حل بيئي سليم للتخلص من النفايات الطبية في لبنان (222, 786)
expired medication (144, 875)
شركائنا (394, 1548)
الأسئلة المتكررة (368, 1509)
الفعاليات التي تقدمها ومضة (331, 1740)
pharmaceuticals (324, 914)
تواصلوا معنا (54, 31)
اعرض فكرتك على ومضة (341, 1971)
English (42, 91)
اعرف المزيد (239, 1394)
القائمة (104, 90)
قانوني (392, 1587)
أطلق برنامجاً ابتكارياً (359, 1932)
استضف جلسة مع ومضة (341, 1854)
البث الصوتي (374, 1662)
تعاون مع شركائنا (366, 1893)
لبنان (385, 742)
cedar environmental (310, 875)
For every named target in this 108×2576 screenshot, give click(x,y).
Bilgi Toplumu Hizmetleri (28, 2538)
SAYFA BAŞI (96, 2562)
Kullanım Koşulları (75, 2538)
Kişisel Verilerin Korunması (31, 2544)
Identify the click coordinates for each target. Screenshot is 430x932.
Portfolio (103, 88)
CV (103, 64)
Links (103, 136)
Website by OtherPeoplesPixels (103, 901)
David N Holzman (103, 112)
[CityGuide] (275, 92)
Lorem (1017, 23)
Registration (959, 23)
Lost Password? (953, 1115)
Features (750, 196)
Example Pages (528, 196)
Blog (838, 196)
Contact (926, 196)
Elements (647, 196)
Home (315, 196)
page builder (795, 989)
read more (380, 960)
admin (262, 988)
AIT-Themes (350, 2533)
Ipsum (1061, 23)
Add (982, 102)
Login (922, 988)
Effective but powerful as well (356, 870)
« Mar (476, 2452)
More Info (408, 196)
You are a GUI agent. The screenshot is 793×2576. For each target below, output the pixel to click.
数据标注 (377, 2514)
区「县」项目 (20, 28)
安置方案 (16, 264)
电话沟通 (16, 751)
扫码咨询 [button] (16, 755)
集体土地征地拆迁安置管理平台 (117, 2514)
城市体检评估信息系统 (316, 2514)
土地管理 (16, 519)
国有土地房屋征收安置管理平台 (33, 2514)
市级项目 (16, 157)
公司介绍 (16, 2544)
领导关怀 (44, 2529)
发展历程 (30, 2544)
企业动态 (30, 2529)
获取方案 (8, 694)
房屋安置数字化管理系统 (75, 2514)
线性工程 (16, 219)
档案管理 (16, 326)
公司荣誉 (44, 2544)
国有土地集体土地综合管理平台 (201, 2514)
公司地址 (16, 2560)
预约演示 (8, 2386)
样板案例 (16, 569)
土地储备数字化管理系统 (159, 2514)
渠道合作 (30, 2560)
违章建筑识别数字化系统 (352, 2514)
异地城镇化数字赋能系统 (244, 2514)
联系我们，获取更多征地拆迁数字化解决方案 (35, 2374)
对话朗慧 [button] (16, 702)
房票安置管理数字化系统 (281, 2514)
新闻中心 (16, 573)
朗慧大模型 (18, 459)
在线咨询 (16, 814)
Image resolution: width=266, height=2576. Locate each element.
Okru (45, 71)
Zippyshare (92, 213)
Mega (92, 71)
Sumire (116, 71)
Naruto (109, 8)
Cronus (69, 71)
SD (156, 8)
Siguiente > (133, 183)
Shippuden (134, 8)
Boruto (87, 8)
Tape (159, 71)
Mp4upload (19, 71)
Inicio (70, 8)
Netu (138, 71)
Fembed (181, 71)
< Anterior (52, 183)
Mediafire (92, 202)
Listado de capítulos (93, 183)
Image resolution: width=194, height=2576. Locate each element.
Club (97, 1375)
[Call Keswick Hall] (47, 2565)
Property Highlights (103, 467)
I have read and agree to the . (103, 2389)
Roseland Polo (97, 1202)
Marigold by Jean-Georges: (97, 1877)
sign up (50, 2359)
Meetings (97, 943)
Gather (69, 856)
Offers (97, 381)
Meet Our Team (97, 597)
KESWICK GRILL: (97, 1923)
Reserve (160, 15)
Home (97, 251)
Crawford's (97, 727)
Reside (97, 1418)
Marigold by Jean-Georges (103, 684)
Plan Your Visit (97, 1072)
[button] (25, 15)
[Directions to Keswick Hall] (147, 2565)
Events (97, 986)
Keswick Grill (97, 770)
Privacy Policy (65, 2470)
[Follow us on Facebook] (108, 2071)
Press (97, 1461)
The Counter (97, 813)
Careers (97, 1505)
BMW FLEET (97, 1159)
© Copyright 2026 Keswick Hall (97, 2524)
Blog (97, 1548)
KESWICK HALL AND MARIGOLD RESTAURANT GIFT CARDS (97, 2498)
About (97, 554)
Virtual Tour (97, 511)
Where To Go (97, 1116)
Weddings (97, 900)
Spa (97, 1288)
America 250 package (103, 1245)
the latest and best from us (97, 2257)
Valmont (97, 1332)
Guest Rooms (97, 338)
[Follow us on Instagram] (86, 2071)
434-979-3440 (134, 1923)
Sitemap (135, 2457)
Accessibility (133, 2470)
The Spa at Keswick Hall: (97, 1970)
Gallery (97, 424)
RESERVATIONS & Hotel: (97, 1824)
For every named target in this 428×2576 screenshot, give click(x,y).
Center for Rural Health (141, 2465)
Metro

__Your instructions__.
Using the records above, gather all lines where the string "ومضة" is present.

__Response box__.
الفعاليات التي تقدمها ومضة (331, 1740)
اعرض فكرتك على ومضة (341, 1971)
استضف جلسة مع ومضة (341, 1854)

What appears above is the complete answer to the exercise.